I would not know the exact number but we likely had something in the range of 70. But they were either mild or asymptomatic cases. It cut across consultants, resident doctors, nurses and even drivers because they drive the ambulances to convey some of these patients with COVID-19. I remember that two of our drivers contracted the disease. However, we have some of our other staff members who are not even health workers, maybe administration staff. We can say that they contracted it from the hospital because they live in the community and because we are in the era of community spread of disease, some of them bring the infection from outside. Since they work in UCH, the tendency is to think that they got it from UCH.

Do you have insurance cover for your health workers?

Every Federal Government worker, by law, is supposed to register with the NHIS. So, we have health insurance, but there are a few of them that did not activate it. We have written circulars many times that everybody should go and register because it is like a contributing pension. Some amount is deducted from their salary for the insurance and the government complements it. But some still relax and will not go and activate health insurance.

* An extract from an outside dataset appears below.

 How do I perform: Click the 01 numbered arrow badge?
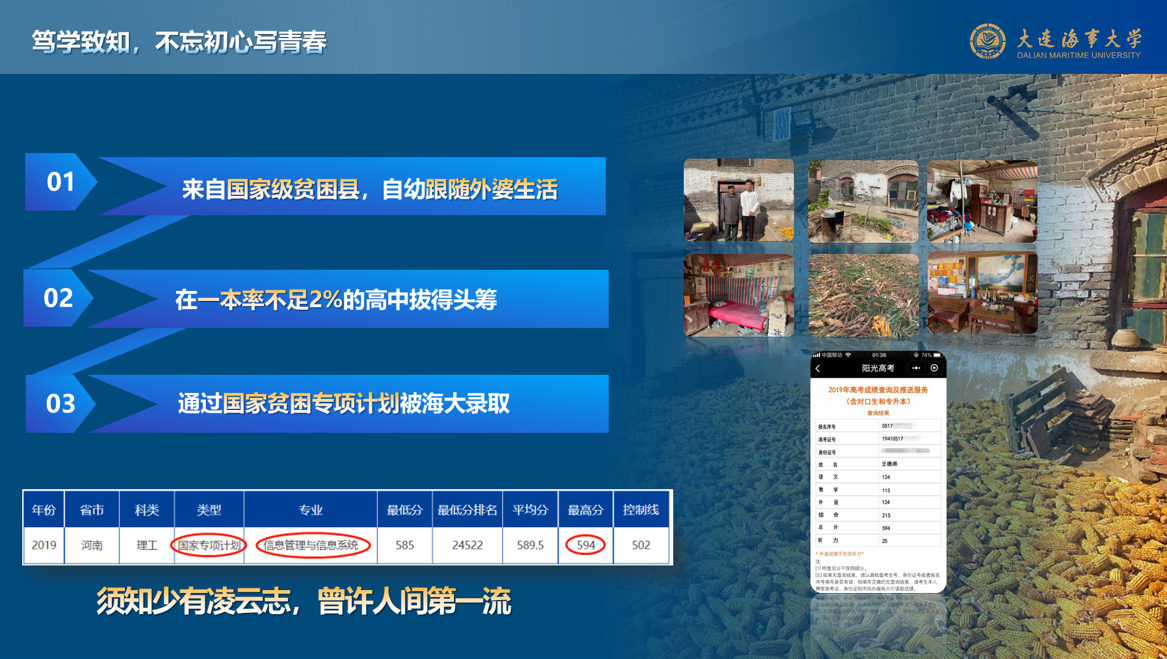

But for all our workers, we have health insurance. We also have indemnity insurance for doctors and nurses which we pay annually. For doctors, it is about N2 million for malpractice insurance and so on. But we are talking health now, every Federal Government employee is supposed to have health insurance.

But they claim that the insurance cover for their health is N5,000 per month?

I will not be able to answer that. Salaries and wages commission will be the ones to answer that. I don’t have any power over how much is paid and I am sure you know that payment is made right from Abuja through the IPPIS. No chief executive has any contribution to it; it is fixed from Abuja and paid from Abuja. 

If as a patient, a nurse maltreated me, my hospital card couldn’t be found, services were slow and so on, how do I deal with that? What am I supposed to do?

I am sure that you are aware of what is called service compact, the SERVICOM. Their office is just at the entrance of the hospital, very near the information centre. You can lodge your complaints there if you feel you have been defrauded, extorted or have suffered any form of injustice at all. You can register it there. It is their job; they have no other duty than to take such things up with the management or whoever is involved. Secondly, at the information centre, you can get any information: ‘something happened to me, can you give me information on how I can have this addressed?’ Thirdly, you can write a petition to the hospital management, usually addressed to the CMD or director of administration or the chairman, medical advisory committee. So, through those three avenues, you can complain. When you are not satisfied, you can escalate it to another level. Some people take legal action against the hospital and things like that. But we usually try to resolve issues amicably and not allow them to escalate to that level.